Featured

Transfer Learning with Transformer Neural Networks

Transformer neural networks have revolutionized the field of natural language processing (NLP).

 

Instead of training large models from scratch, developers can now leverage transfer learning with pretrained transformer models to perform complex NLP tasks quickly and efficiently. In this post, we’ll explore how Hugging Face’s Transformer library makes it easy to implement text classification, sentiment analysis, summarization, and more—all with just a few lines of code.

 

Key NLP Tasks Solved by Transformers

Some typical tasks in the field of natural language processing (NLP) are described in the following list:

  • Text classification: Assignment of a text to one or more predefined categories, such as spam detection or sentiment analysis.
  • Machine translation: Automatic translation of texts between different languages.
  • Text summary: Automatic creation of a shorter version of a text that contains the essential content.
  • Question answering: Answering questions based on a trained knowledge base.
  • Text generation: Automatic creation of new texts based on prompts.

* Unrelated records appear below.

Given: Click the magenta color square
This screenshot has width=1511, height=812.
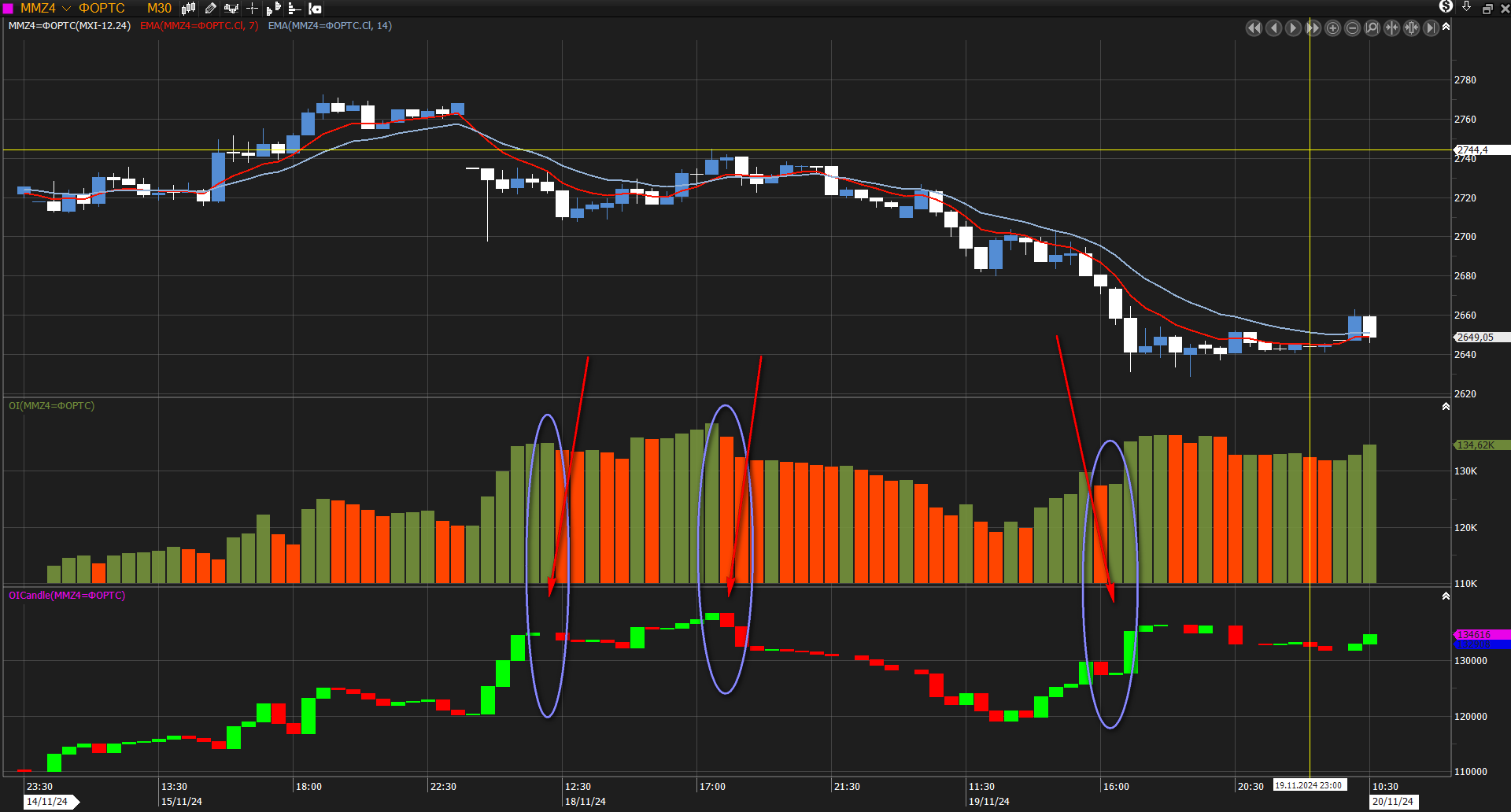Looking at the screenshot, I should coord(9,9).
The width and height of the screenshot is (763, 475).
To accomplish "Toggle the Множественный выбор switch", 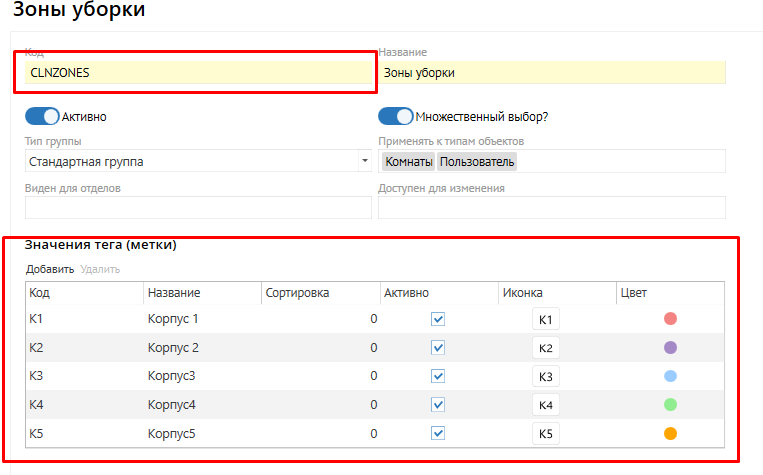I will click(x=396, y=116).
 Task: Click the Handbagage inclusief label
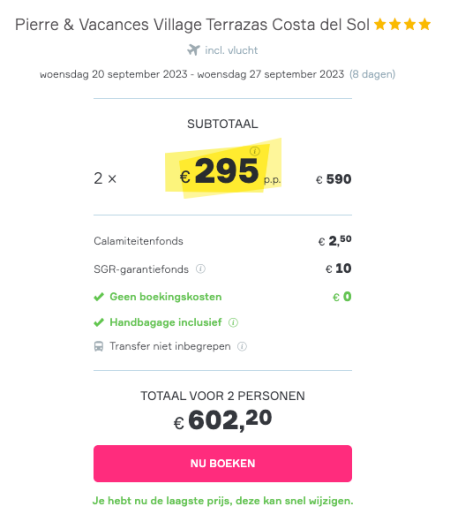pos(166,323)
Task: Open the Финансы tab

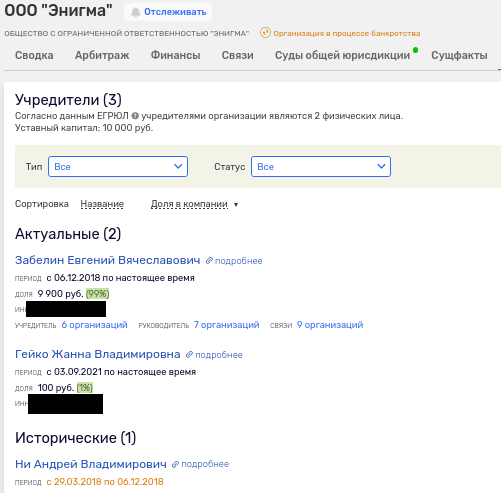Action: click(175, 55)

Using the transformer library from Hugging Face, we now demonstrate how we can use pretrained transformer networks for different tasks.

 

Hugging Face: The Hub for Pretrained Models

Hugging Face is a company and an open source platform that originally specialized in NLP technologies. Today, Hugging Face is best known for its extensive library of pretrained models for all kinds of AI tasks, as well as tools for developing and implementing AI solutions. The main goal is to make the use of modern machine learning models more accessible to researchers and developers.

 

On this platform, you can find the following (and much more):

  • A collection of datasets for training neural networks
  • A central repository with thousands of pretrained models for various tasks
  • A platform for trying out applications (here, referred to as spaces) with the help of user-friendly interfaces 

Getting Started with the Transformer Library

Before you start, you must install the necessary libraries. You should already be familiar with the installation in the Anaconda environment and in a Google Colab. In this listing, we specify the installation command in a Jupyter Notebook or Google Colab cell.

 

!pip install transformers datasets evaluate accelerate

 

Example: Sentiment Analysis in Action

To access one of the models for a specific NLP task, we create a pipeline() instance and define the type of task. In the listing below, we show an example that performs a text classification—more precisely, a sentiment analysis. The aim is to classify a text in terms of its positivity or negativity.

 

from transformers import pipeline

sentclassifier = pipeline("text-classification")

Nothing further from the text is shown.